SAIL is one of the State-owned companies that is a partner in International Coal Ventures Limited (ICVL), which is a special-purpose vehicle created at the initiative of the Indian Ministry of Steel, with the purpose of obtaining metallurgical and thermal coal assets in foreign countries in order to assure the supply of coal to India. The other companies that are partners in ICVL are Coal of India Limited, Rashtriya Ispat Nigam Limited (RINL – a steel company), the National Mineral Development Corporation (NMDC) and NTPC (India’s largest power producer), all of them wholly or predominantly State-owned.

ICVL has agreed a deal with mining major Rio Tinto to acquire its 65% share in Benga for $50-million. The transaction is meant to be concluded within a few weeks. (The other 35% of Benga is owned by private-sector Indian enterprise Tata Steel.) According to news agency Macauhub, SAIL will hold nearly half of ICVL’s equity in Benga – 48% to be precise – while RINL will have 26% and NMDC the remaining 26%. Initially, all the coal from Benga will go to RINL, as the NMDC is not yet making steel. Currently, RINL imports 100% of the coal it uses and SAIL has to import 85% of its metallurgical coal requirements.

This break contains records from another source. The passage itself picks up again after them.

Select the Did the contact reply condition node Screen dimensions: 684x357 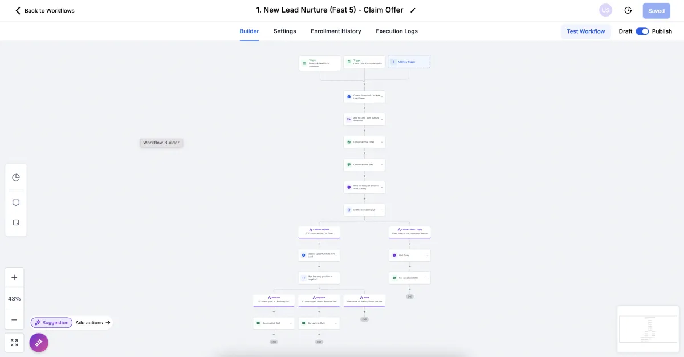pos(364,210)
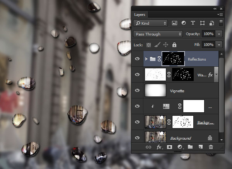The image size is (232, 169).
Task: Expand the Reflections group triangle
Action: coord(146,59)
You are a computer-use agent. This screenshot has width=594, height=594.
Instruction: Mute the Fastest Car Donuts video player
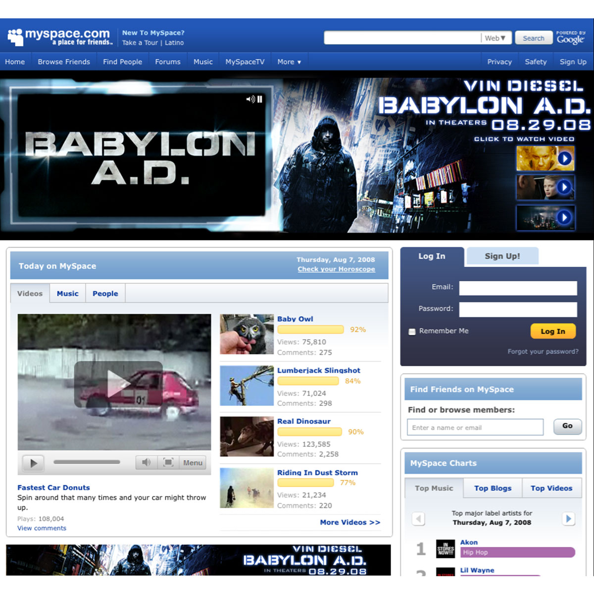146,462
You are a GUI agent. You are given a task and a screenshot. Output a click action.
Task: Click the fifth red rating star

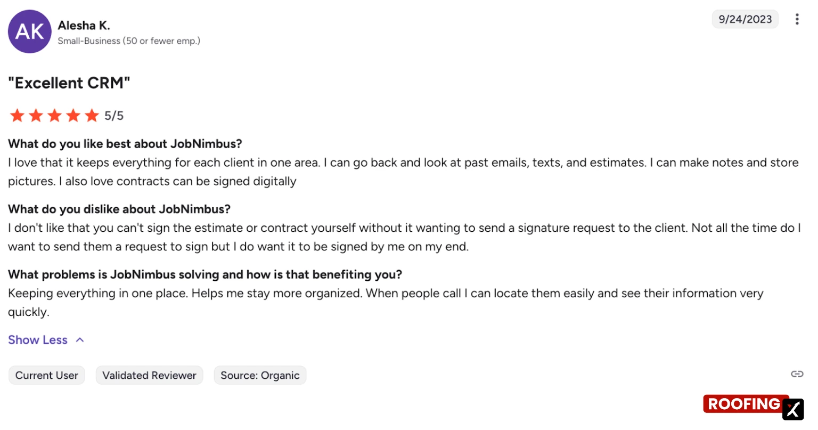pos(92,115)
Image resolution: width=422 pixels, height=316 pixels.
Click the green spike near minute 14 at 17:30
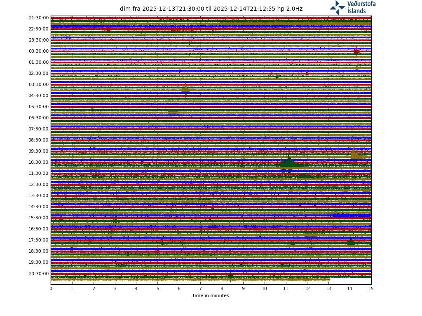(x=351, y=242)
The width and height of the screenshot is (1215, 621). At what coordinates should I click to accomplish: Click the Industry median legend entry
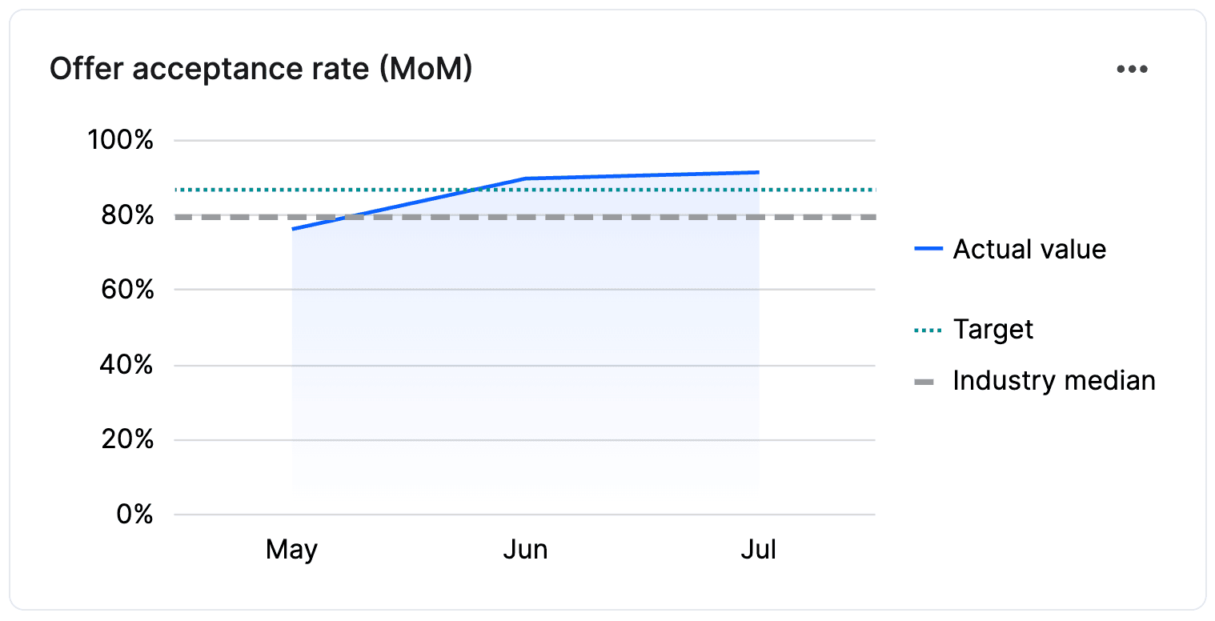(1053, 380)
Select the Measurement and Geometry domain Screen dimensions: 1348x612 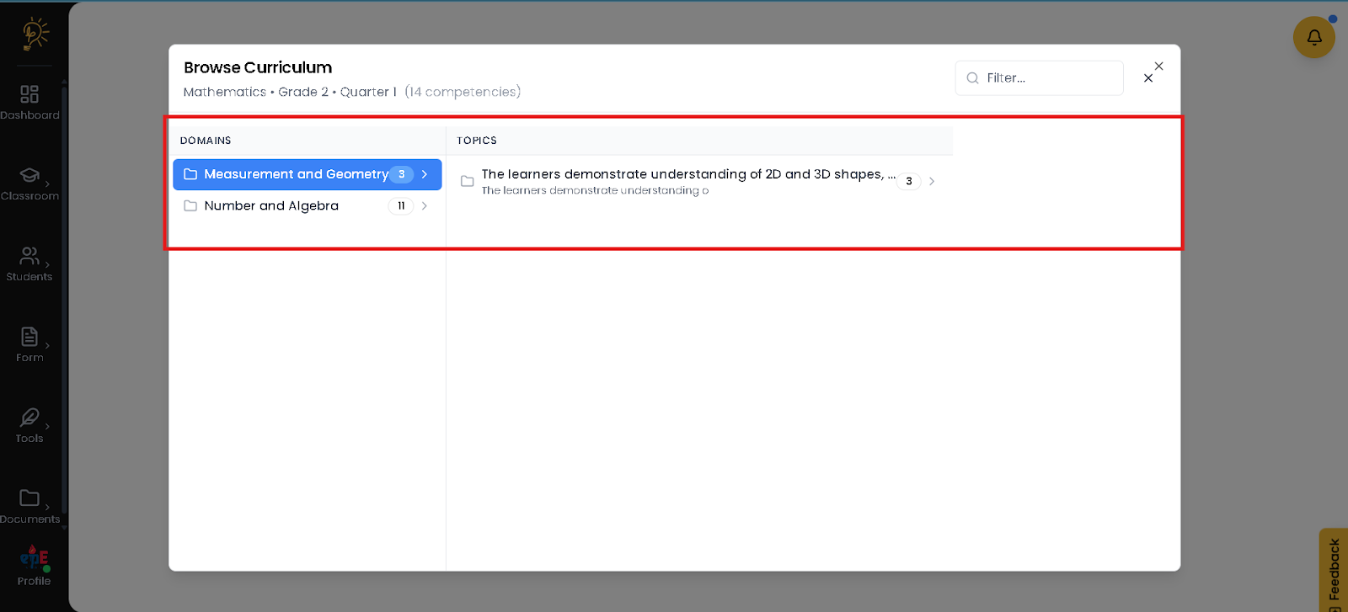(296, 174)
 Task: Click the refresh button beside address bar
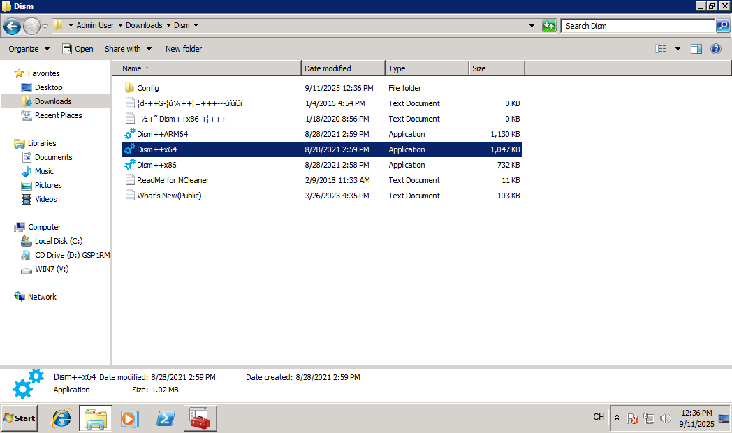tap(550, 26)
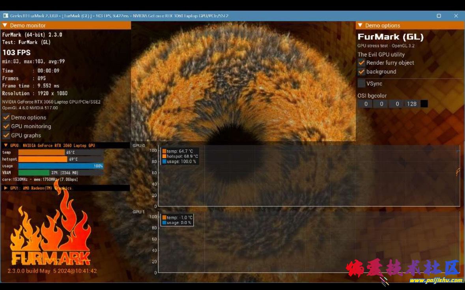
Task: Collapse the Demo monitor panel
Action: coord(5,25)
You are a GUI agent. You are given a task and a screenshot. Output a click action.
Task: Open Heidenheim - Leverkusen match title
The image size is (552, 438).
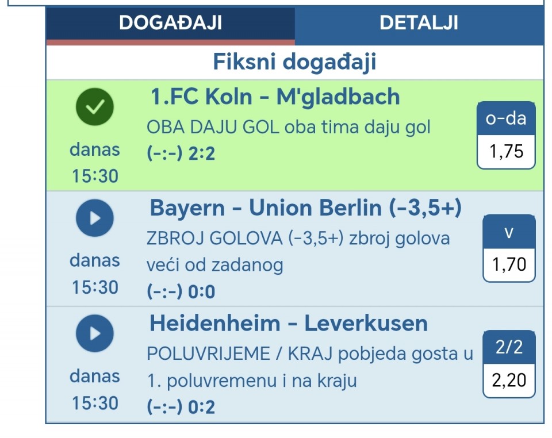[x=289, y=324]
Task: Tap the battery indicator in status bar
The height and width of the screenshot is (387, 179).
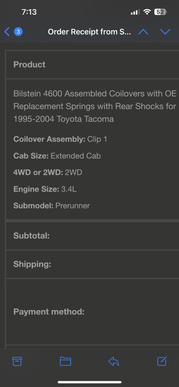Action: tap(161, 12)
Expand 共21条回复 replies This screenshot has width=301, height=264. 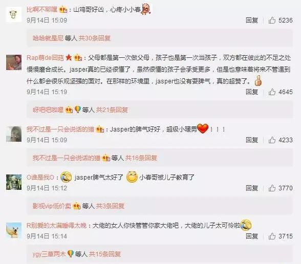click(x=112, y=109)
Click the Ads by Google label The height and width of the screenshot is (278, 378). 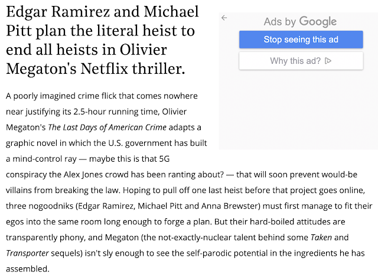click(x=300, y=21)
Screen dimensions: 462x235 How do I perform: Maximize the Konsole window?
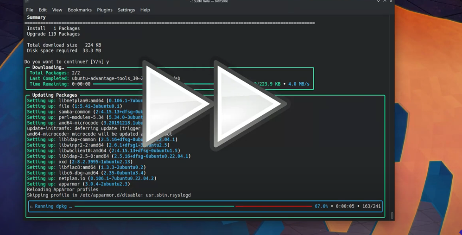(x=385, y=1)
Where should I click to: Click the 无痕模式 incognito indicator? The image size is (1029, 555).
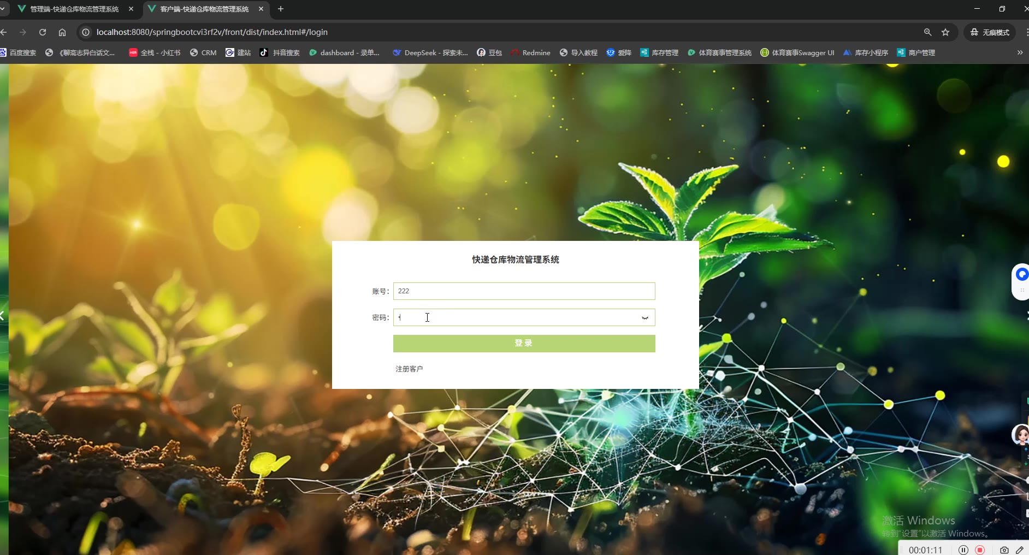[x=990, y=32]
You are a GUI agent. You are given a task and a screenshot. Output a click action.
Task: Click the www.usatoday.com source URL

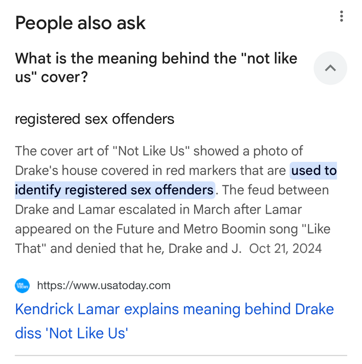[103, 285]
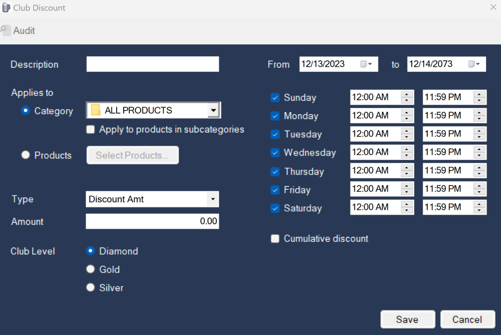Open the From date calendar picker
The image size is (501, 335).
coord(366,64)
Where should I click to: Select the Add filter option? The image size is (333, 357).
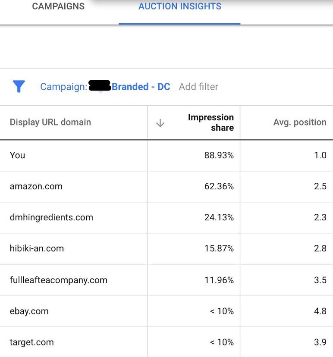click(198, 87)
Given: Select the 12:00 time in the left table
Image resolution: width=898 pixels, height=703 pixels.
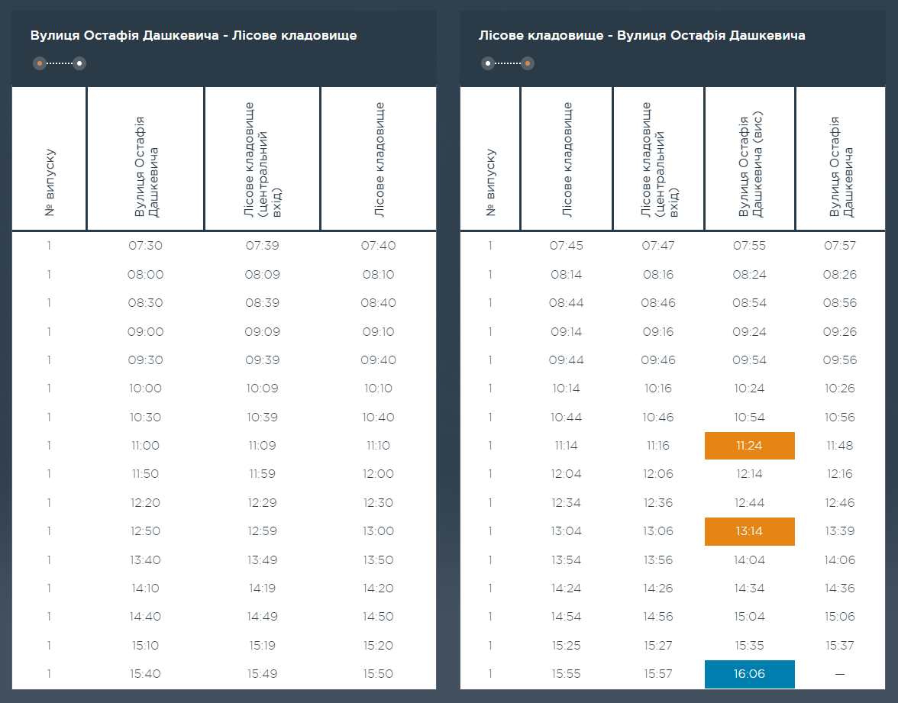Looking at the screenshot, I should (378, 474).
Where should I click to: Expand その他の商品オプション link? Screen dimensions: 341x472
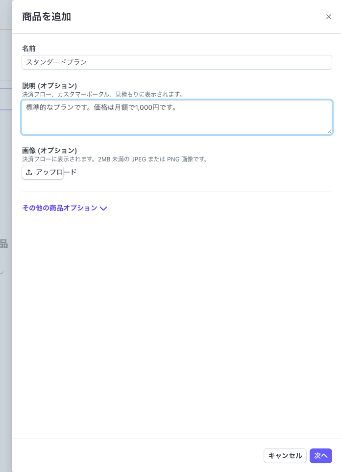[x=60, y=208]
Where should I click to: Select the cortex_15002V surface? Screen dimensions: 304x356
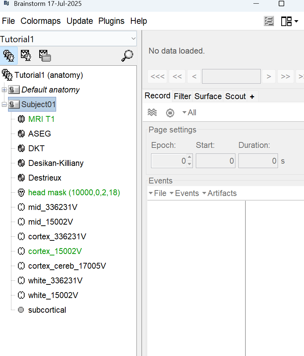pos(55,251)
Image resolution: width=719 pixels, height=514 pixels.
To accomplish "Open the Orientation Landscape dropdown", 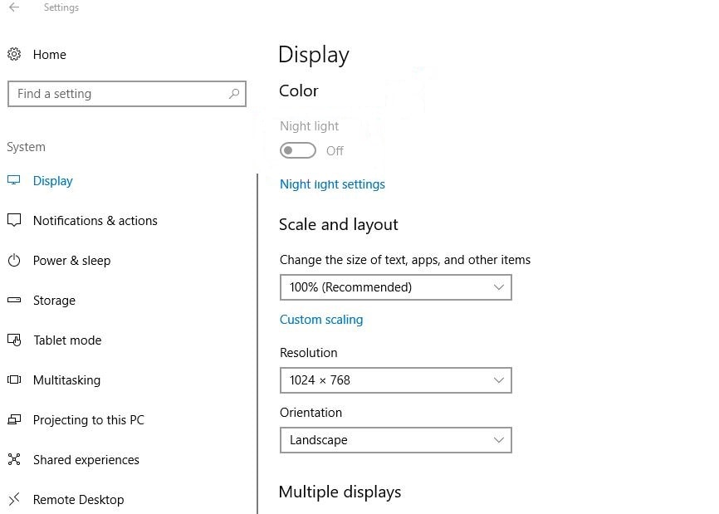I will [x=396, y=440].
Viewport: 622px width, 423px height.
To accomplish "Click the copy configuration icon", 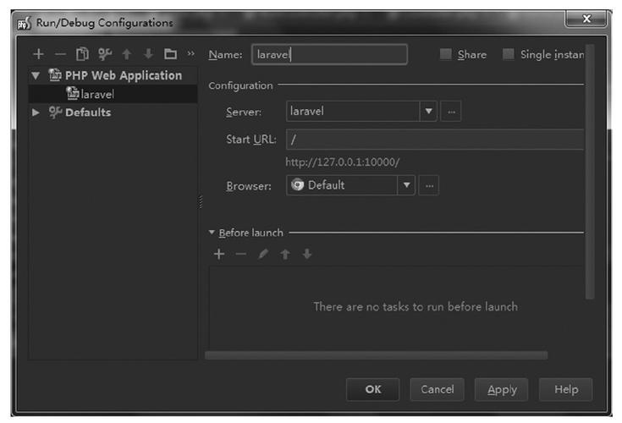I will [x=82, y=54].
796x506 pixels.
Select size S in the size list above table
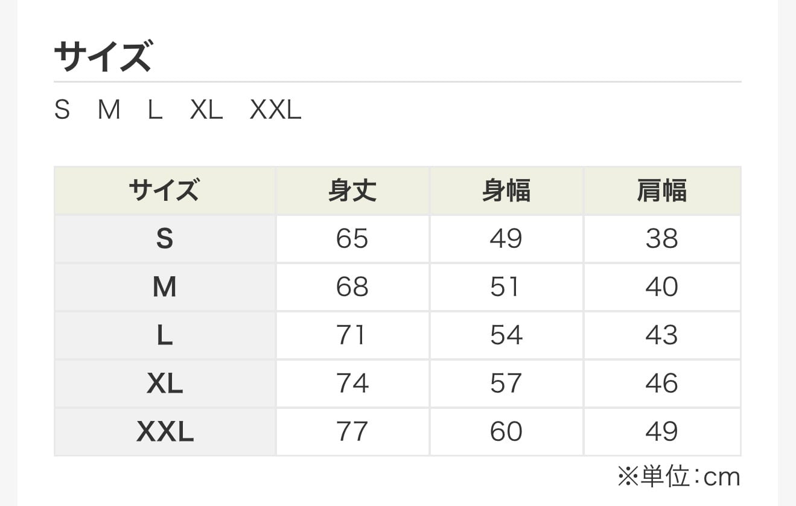[x=62, y=110]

Earlier, Mozambique’s Mineral Resources Ministry and the Mozambique Tax Authority stated that they would investigate the sale of Benga by Rio Tinto to ICVL. Eyebrows have been raised in the country because the mine is being sold for only one-eightieth of the price Rio Tinto originally paid for it. (But, since then, the global mining group has had to write down $3.47- billion of its original $4.1-billion investment in Benga.) Anyway, such a low price for the asset would greatly reduce the capital gains tax that Rio Tinto will have to pay. Some in Mozambique even suspect that the cost of the deal has been misrepresented.

Consequently, the purpose of the Mozambique investigation is to confirm the deal. “Rio Tinto informed us that it was going to sell the assets it has in Mozambique,” said Mineral Resources Minister Esperança Bias. “We are waiting for them to inform us about the entire process – then the government will have the opportunity to approve the transaction.”

The Mozambique Tax Authority had not yet been informed of the agreed price of the assets concerned. Authority President Rosário Fernandes commented that he had no doubts regarding the sale of the Rio Tinto assets in Mozambique to ICVL and that he had the power to tax the transaction. Nevertheless, the authority had recently been maintaining contacts with both companies. The next such meeting would be in September with Rio Tinto.

“We are now asking the two companies to supply precise data relating to the transaction,” he said. “We have confirmation that there will be room for the transaction, but we still don’t have confirmation of the assets which are going to be traded.”